Interdisciplinary artist and musician Jónsi grounds his visual practice in material and metaphysical experimentations with sound, often through the engineering of immersive installations that reconfigure the act of listening by means of sight, smell, taste, and touch. Known for synthesizing compositions that are at once ethereal and electrifying, Jónsi employs a tonal palette ranging from ambient sounds, mechanically generated frequencies, samples from nature, as well as his own voice in boundlessly innovative sonic arrangements. Using a perfume organ to develop new and invigorating scents, Jónsi infuses his works with earthy, atmospheric fragrances that are subtle and frequently overlooked. In concert, these seemingly invisible forces redouble on their emotive strengths, leaving the viewer anchored through corporeal engagement while simultaneously transported via their cognitive imaginary.

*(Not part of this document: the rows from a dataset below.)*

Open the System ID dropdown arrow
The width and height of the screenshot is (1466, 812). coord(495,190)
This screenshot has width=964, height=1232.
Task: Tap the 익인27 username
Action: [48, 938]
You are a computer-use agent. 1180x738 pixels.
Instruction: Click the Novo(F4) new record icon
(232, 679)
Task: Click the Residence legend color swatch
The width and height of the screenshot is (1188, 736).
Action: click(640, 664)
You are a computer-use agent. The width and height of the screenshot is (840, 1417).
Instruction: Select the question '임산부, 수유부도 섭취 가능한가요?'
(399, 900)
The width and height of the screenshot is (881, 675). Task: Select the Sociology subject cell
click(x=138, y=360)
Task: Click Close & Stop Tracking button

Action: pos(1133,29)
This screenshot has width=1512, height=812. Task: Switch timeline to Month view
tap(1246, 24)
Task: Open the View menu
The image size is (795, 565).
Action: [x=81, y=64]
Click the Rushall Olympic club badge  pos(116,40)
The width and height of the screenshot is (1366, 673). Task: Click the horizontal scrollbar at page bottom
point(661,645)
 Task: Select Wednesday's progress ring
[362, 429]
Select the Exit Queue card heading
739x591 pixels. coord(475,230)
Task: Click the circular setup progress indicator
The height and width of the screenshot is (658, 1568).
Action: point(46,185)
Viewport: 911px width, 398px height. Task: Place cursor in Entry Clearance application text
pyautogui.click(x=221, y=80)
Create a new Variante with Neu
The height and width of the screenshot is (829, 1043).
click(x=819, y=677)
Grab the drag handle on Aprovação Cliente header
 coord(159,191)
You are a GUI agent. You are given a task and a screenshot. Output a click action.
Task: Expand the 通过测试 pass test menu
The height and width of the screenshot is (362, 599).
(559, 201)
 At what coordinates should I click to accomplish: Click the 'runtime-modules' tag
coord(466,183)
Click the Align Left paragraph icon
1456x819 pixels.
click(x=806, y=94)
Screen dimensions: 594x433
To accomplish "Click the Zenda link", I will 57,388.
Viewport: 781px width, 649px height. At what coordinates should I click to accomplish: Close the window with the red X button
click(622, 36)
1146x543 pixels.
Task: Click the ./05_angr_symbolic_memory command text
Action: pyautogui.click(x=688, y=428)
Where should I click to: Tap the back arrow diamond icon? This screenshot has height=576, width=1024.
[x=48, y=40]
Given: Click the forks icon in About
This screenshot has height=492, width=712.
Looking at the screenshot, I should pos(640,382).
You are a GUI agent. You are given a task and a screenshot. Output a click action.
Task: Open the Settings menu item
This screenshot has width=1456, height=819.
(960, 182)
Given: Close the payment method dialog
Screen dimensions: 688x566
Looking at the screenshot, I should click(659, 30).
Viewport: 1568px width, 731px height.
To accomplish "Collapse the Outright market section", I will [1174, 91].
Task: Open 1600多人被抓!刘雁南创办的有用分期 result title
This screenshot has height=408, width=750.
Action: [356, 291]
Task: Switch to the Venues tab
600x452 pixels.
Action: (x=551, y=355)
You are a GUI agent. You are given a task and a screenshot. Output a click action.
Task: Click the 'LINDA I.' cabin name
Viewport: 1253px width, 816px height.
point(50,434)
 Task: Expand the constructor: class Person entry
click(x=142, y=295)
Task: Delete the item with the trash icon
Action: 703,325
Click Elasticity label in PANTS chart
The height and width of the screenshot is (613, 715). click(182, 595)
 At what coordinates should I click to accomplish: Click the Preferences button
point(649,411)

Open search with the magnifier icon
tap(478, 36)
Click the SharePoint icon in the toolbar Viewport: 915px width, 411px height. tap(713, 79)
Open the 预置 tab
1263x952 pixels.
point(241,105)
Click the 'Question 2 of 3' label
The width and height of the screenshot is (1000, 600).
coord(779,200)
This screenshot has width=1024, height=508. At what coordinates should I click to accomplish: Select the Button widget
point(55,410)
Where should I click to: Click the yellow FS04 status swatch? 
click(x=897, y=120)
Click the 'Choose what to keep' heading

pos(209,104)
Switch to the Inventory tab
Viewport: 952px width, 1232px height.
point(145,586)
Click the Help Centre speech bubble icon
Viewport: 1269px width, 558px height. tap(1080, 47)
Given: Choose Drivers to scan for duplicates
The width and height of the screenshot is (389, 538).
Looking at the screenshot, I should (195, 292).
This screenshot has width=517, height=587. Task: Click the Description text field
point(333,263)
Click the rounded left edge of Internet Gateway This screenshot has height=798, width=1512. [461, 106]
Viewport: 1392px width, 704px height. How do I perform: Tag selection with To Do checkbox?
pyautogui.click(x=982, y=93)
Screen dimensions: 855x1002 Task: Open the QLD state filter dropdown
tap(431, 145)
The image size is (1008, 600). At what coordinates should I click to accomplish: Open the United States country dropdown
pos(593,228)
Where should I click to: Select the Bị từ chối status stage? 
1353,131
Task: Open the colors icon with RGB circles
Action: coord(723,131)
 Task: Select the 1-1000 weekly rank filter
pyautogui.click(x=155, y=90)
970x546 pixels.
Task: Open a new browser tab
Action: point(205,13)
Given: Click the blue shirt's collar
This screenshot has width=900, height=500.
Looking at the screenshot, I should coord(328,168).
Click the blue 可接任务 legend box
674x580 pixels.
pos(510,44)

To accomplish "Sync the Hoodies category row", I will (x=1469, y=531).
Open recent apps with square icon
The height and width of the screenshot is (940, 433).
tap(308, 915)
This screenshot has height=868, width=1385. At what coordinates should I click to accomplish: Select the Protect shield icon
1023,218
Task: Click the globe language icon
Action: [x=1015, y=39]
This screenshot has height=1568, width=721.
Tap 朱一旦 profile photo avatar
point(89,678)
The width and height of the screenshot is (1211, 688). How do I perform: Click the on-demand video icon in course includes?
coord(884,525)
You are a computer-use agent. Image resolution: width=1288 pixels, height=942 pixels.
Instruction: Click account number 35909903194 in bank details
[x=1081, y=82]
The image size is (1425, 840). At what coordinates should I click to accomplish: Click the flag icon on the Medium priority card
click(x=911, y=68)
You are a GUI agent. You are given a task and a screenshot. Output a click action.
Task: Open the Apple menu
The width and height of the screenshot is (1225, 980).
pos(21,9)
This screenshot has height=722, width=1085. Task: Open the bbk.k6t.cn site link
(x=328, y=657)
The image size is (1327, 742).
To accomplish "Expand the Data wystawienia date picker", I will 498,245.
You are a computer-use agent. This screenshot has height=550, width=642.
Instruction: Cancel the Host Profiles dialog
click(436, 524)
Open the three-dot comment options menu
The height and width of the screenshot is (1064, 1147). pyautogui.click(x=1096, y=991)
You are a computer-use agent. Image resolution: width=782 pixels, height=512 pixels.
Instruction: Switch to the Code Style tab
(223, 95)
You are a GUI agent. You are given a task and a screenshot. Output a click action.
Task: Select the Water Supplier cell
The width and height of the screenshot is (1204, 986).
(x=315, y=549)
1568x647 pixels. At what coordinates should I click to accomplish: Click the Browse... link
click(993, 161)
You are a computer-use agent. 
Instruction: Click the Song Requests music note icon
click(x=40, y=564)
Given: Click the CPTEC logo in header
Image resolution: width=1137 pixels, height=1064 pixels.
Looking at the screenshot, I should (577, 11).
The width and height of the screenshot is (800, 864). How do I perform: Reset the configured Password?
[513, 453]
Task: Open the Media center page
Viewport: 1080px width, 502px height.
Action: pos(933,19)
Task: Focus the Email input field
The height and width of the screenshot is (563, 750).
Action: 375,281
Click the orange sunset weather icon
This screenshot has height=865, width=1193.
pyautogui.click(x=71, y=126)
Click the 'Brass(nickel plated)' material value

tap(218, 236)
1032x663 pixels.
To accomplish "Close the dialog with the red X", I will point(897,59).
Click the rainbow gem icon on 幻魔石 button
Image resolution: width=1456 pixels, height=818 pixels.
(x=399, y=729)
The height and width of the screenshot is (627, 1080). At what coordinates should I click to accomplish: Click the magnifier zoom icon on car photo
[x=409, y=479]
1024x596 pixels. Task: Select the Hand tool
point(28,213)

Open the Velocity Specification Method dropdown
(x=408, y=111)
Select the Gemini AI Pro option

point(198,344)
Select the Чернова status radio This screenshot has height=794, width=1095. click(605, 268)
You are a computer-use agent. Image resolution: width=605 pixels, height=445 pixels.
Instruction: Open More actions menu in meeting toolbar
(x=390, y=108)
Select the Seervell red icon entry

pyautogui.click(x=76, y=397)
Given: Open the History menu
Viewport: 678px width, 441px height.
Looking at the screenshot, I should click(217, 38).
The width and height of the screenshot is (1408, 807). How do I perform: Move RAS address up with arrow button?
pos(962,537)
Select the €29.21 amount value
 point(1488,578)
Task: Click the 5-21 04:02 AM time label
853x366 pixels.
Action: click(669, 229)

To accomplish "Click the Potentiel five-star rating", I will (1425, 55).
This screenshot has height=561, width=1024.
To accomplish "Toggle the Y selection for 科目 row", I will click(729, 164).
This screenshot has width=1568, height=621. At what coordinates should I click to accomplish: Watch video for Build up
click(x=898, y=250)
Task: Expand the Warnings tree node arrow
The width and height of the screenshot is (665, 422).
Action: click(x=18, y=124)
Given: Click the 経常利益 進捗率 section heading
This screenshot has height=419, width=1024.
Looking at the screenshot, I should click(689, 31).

Upon entering the main gallery, visitors encounter a sound and light installation that visualizes the human voice, the universally unifying instrument that predates speech and has existed throughout history, in celebration and in mourning. Vox translates the sound of Jónsi’s voice to light frequency as it triggers four LED screens that surround the viewer. Sound and light move together in harmony, one reacting to the other. Every sound is comprised solely of the artist’s natural voice, which is mixed with computerized and AI-generated voices, further mangled and distorted. This hybridization of the human and the machine manufactures new and otherworldly sounds. In an age where it is nearly impossible to discern real from fake audio, Vox asks us to ponder the idea of voice, a beautiful and ancient unifier, and its unlimited and unknowing potential to evolve. Considered the original musical instrument, the human voice connects us to our roots on a spiritual and innate level. The room is scented with the grounding roots of earthy vetiver grass and other root-based essential oils, as well as synthesized aroma molecules.

In the front gallery space, a blanket of speakers is suspended in the air, under which viewers can walk and become enveloped in ASMR-like sounds. Titled Var, the Icelandic word for shelter, the installation creates a momentary respite from the outside world. The canopy-like space is combined with calming sounds and the scent of cis-3-hexenol, one of the main components in freshly cut grass. Drawing inspiration from the term “safe space”, which originated in LGBTQ+ culture, Var evokes a sense of tranquility and is a place to seek shelter.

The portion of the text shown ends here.